The startling numbers have gone up overall in the past 12 months – prompting a warning of households spiralling into poverty and children growing up without a role model for later life.

In Southampton alone, there were 5,568 children growing up in workless households in 2011, the Office for National Statistics said.

That’s a reduction on last year, when 7,000 of the city’s children were recorded as living in homes with no working adults.

Although the numbers have dropped in the city since 2010, across the entire area it has increased from 63,879 to 65,182.

One of the sharpest rises was in Test Valley where figures rose from 1,864 to 4,445. More than a quarter of Isle of Wight households were also classed as “workless”, and over 17 per cent in Southampton.

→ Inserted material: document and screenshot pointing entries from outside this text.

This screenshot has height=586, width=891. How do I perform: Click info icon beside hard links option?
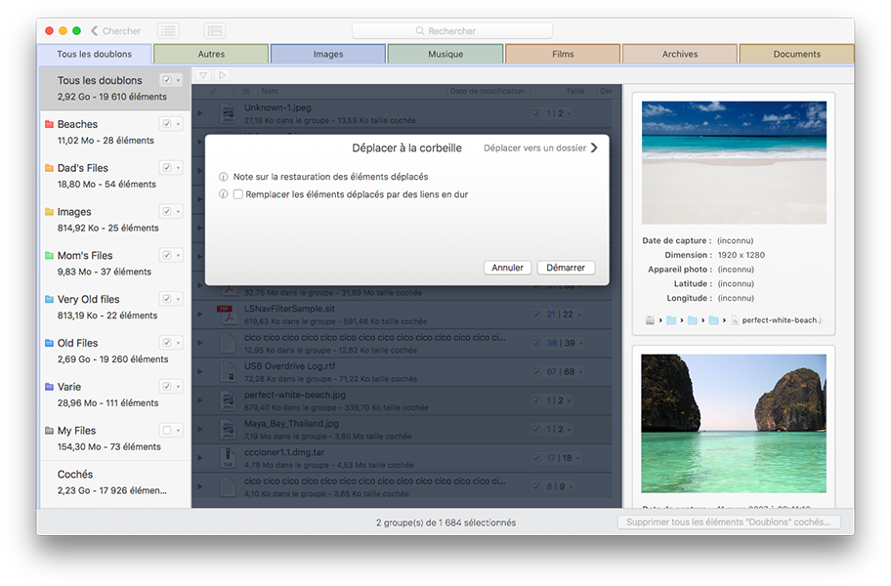tap(224, 194)
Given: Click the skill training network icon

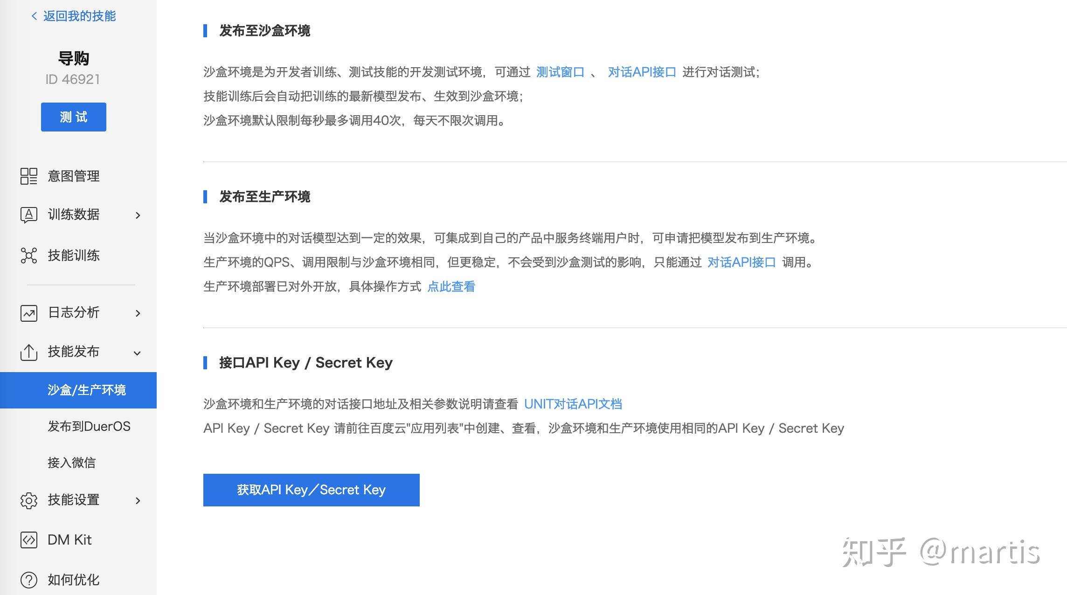Looking at the screenshot, I should click(28, 256).
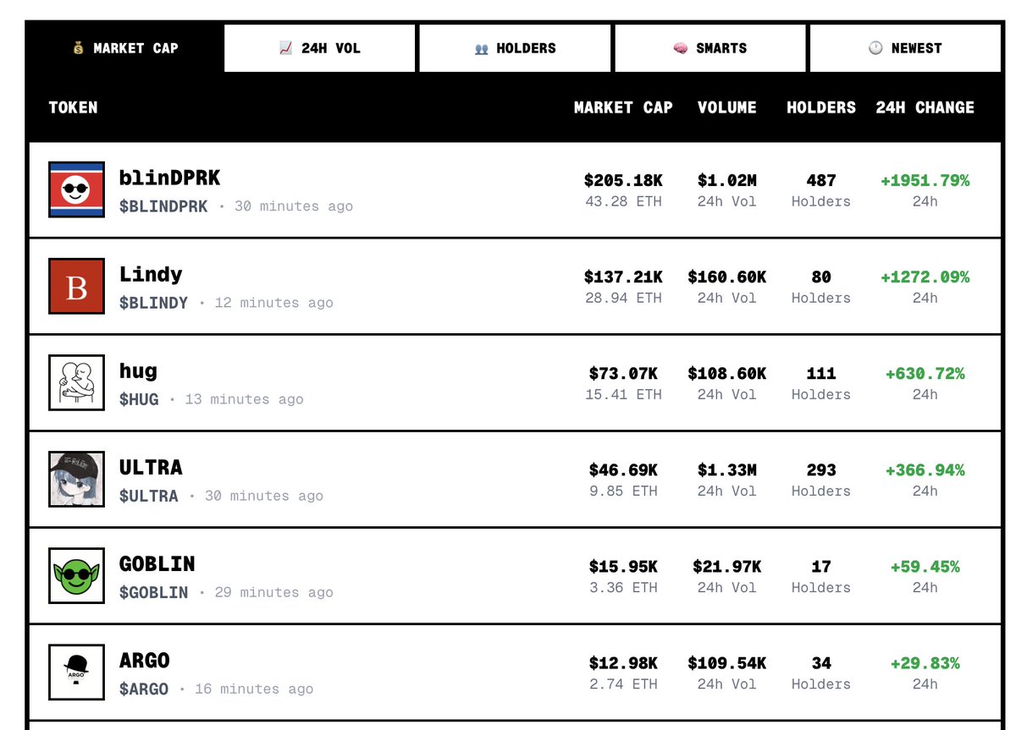Click ULTRA's +366.94% change value

[x=925, y=470]
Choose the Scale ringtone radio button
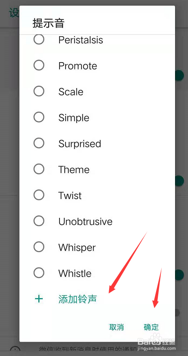Image resolution: width=188 pixels, height=356 pixels. click(39, 91)
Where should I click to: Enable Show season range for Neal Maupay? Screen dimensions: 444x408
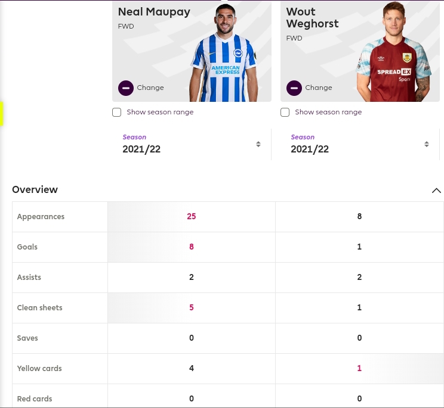pyautogui.click(x=116, y=112)
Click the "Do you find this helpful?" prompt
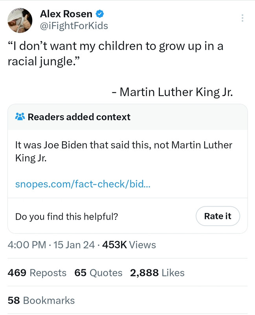 coord(66,216)
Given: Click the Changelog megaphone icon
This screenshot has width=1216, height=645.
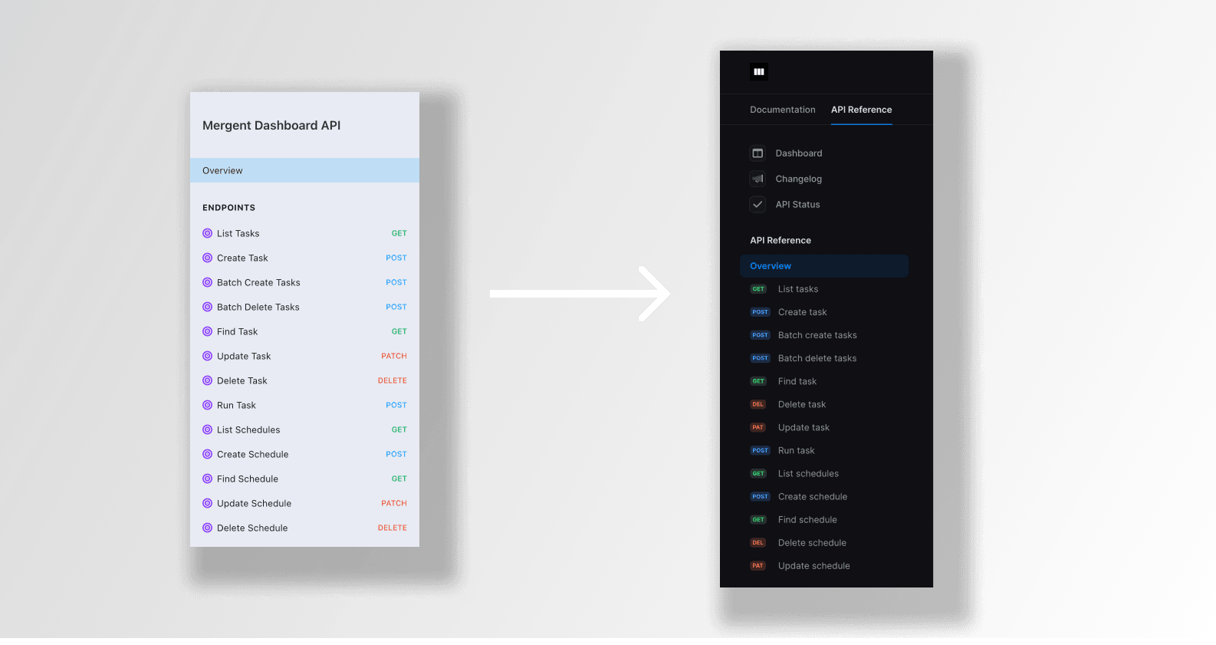Looking at the screenshot, I should (758, 179).
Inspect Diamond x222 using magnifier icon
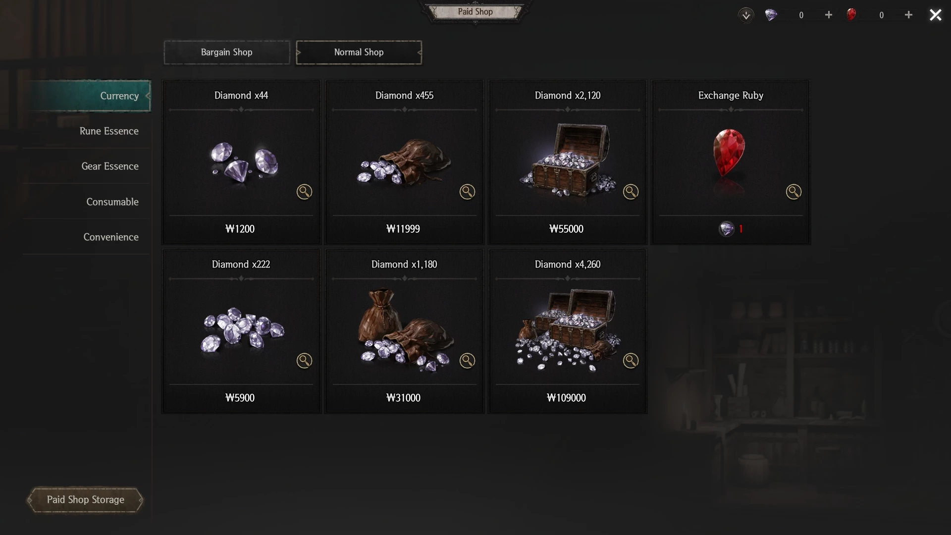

Fareham MP Mark Hoban , the new Employment Minister, said nationally the picture was “encouraging” as figures fell overall, but admitted it was still a “substantial challenge” to cut the numbers.

But Southampton Itchen Labour MP John Denham said: “It’s clearly a major issue for the families and for taxpayers.”

He called on the Government to provide a jobs guarantee for young people, pointing to a rise in the use of food banks across the country as a result of families sliding into poverty.

He added: “Children growing up in families where nobody works are themselves much more likely to do badly at school and become long-term unemployed.

It’s pretty important, if possible, for one or both parents to be going out to work so children have a role model for how life works.”

Ministers claim the high numbers of people on welfare is a legacy from the Labour government, and point to their attempts to reform benefits, including a new multi-million pound “youth contract”

aimed at encouraging companies to take on young people.

Mr Hoban said: “The national figures were encouraging with a fall in both the proportion of workless households and in the proportion of children that live in a house where no one works.

“However, in many areas worklessness remains a substantial challenge.”

Workless households are defined as those which include at least one person of working age (16-64) where no one is in work.

Nationally, five million people aged 16-64 live in workless households and 1.8 million children.